**Records:**
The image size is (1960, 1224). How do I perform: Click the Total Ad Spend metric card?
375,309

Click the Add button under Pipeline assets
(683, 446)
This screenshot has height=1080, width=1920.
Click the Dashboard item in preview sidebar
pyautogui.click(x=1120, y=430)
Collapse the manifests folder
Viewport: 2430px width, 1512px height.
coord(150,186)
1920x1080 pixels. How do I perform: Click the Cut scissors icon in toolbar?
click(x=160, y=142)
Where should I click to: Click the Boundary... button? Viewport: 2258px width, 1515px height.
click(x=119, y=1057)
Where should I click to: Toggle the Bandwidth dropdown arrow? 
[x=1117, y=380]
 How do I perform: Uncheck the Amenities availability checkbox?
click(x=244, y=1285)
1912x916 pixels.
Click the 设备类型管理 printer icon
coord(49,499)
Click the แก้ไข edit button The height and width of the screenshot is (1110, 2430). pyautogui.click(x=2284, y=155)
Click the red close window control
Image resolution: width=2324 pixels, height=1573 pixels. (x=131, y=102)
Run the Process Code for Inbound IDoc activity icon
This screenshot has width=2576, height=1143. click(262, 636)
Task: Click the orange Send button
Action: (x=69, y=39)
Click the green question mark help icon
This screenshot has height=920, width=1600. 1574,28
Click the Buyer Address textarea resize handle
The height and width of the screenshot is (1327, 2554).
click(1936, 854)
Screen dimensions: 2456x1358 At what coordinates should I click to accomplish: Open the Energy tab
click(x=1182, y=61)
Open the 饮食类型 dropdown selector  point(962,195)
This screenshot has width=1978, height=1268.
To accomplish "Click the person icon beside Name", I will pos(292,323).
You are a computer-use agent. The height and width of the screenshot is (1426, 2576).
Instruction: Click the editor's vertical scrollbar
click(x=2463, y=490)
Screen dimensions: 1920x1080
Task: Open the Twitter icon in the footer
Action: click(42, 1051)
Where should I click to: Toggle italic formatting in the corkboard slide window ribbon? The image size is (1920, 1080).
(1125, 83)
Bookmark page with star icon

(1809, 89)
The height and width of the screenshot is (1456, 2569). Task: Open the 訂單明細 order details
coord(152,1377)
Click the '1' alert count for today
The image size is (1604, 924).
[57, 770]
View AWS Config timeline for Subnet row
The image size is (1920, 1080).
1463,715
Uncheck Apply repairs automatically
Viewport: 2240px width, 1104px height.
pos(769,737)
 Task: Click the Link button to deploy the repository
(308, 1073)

**Task to carry out:** Using the records above, output exactly the lines from the one containing "Where should I click to: Toggle italic" through the last line, and no others.

**Solution below:**
Where should I click to: Toggle italic formatting in the corkboard slide window ribbon? The image size is (1920, 1080).
(1125, 83)
Bookmark page with star icon

(1809, 89)
The height and width of the screenshot is (1456, 2569). Task: Open the 訂單明細 order details
coord(152,1377)
Click the '1' alert count for today
The image size is (1604, 924).
[57, 770]
View AWS Config timeline for Subnet row
The image size is (1920, 1080).
1463,715
Uncheck Apply repairs automatically
Viewport: 2240px width, 1104px height.
pos(769,737)
 Task: Click the Link button to deploy the repository
(308, 1073)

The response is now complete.